What techniques are used in Funeral Blues?

Within ‘Funeral Blues’ Auden makes use of several poetic techniques. These include caesura, anaphora, alliteration, enjambment and hyperbole.

What is WH Auden writing style?

Stylistically, the poems are fragmentary and terse, relying on concrete images and colloquial language to convey Auden’s political and psychological concerns. Auden’s poems from the second half of the 1930s evidence his many travels during this period of political turmoil.

How is Funeral Blues a modernist poem?

One point of evidence that W. H. Auden’s poem “Funeral Blues” fits the modernist genre concerns the fact that the poem satirizes the wailing laments of deceased loved ones so common in the Romantic era. The poem also appears to be satirizing the Romantic ideal that love is everything.

Is Funeral Blues an elegy?

“Funeral Blues” is best thought of as an elegy, given that it’s meant to memorialize someone who has died (or perhaps just disappeared from the speaker’s life). It has 16 lines, divided into four four-line stanzas, or quatrains.

What is the last line of Funeral Blues?

Lines 15-16 Pour away the ocean and sweep up the wood; For nothing now can ever come to any good. In these final lines, the speaker continues his hyperbolic thinking and asks us to get rid of the ocean and the wood (by “wood,” he probably means the forests).

Are Funeral Blues satire?

In the play, the poem was satirical, which means that it was snarky, mocking, and overblown. And since Four Weddings and a Funeral, the poem has been taken really seriously as a dirge (a mourning song, usually sung at a funeral).

Who did Auden write Stop all the clocks for?

“Funeral Blues”, or “Stop all the clocks”, is a poem by W. H. Auden which first appeared in the 1936 play The Ascent of F6. Auden substantially rewrote the poem several years later as a cabaret song for the singer Hedli Anderson.

Who is WH Auden talking about in Funeral Blues?

‘Funeral Blues’: summary The poem is divided into four stanzas. The first two stanzas see the speaker of the poem, who is mourning the loss of a close friend (or, indeed, a lover), making a series of requests or commands.

What was Funeral Blues written for?

It was written as a satiric poem of mourning for a political leader. In the play, the poem was put to music by the composer Benjamin Britten and read as a blues work.

What is the first line of Funeral Blues by Auden?
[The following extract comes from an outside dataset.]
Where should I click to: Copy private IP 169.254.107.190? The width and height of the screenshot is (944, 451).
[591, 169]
Auden’s poem “Funeral Blues” is better known by its first line, “Stop all the clocks, cut off the telephone,” and perhaps for good reason. As he did with many of his poems over the course of his career, Auden made several changes to the language of “Funeral Blues” as he prepared it for republication.
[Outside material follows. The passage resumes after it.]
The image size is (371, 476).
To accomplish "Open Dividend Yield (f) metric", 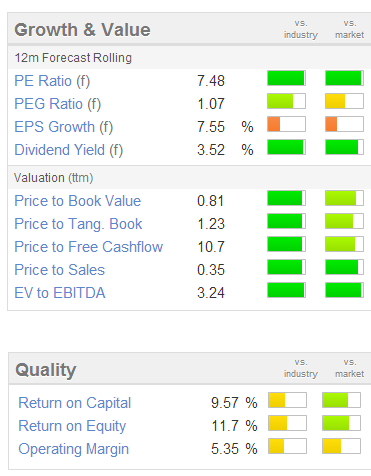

What is the structure of a funeral poem by Auden?

Auden structured the poem in four, four-line stanzas known as quatrains. These quatrains follow an AABB rhyming pattern, changing end sounds as the poet saw fit. It is an atypically somber poem and is, therefore, a popular reading at funerals. Most of the poem is delivered through an omniscient, anonymous narrator.
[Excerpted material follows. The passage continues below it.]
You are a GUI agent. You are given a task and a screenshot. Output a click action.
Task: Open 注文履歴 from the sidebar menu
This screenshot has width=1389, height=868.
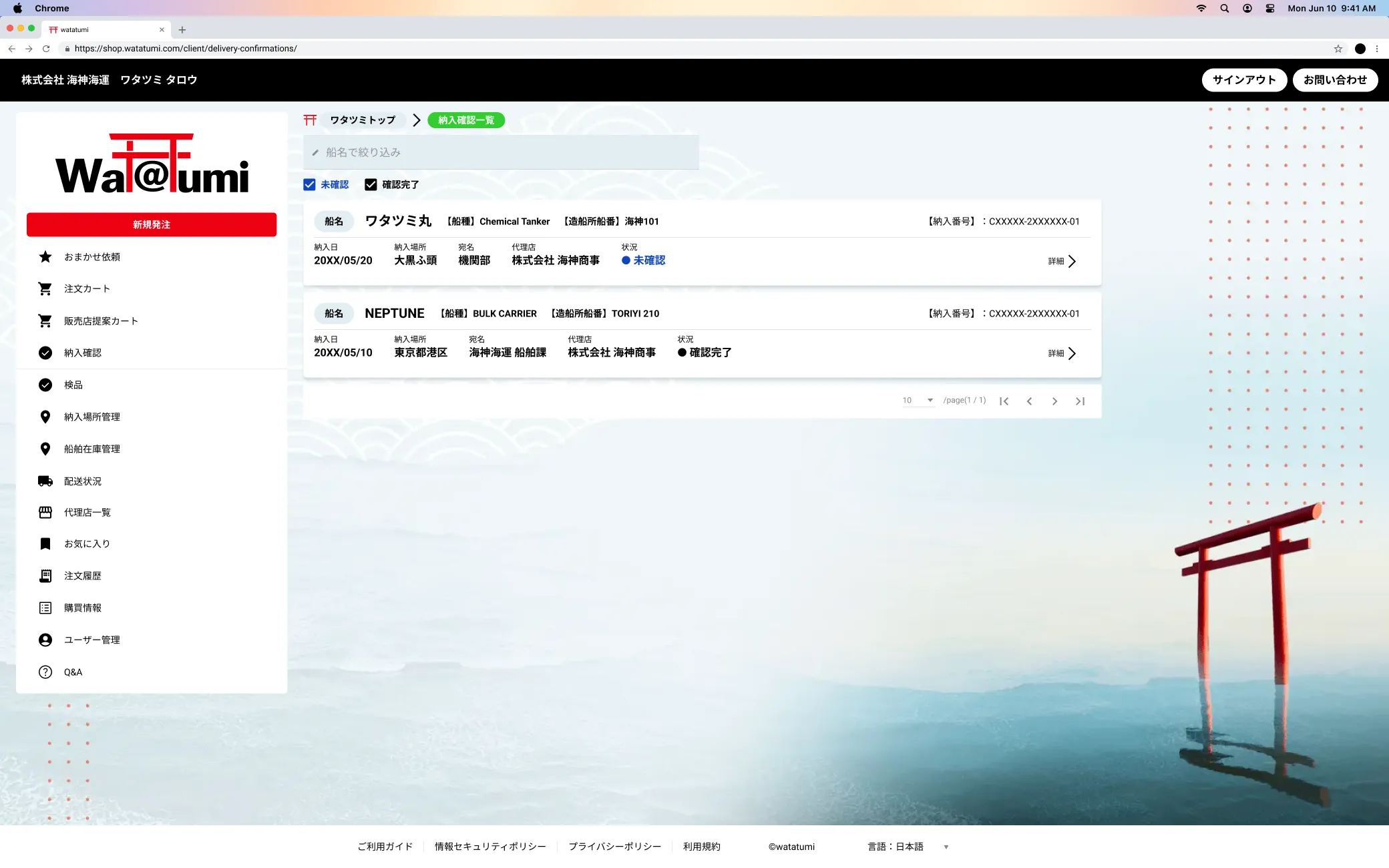(83, 576)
What are some famous poems by W H Auden?

Funeral Blues by W H Auden – Famous poems, famous poets. – All Poetry Bring out the coffin, let the mourners come. Scribbling on the sky the message ‘He is Dead’. Let the traffic policemen wear black cotton gloves. I thought that love would last forever: I was wrong. For nothing now can ever come to any good. 68 Enjoyed it Keep going!

What is the tone of the poem Funeral Blues?

The title “Funeral Blues” sets the somber tone that Auden reinforces in the first stanza, where the speaker prepares for a funeral. The speaker uses an imperative voice throughout the poem. John G. Blair in The Poetic Art of W. H. Auden noted that “Auden frequently chooses the imperative to attract attention.”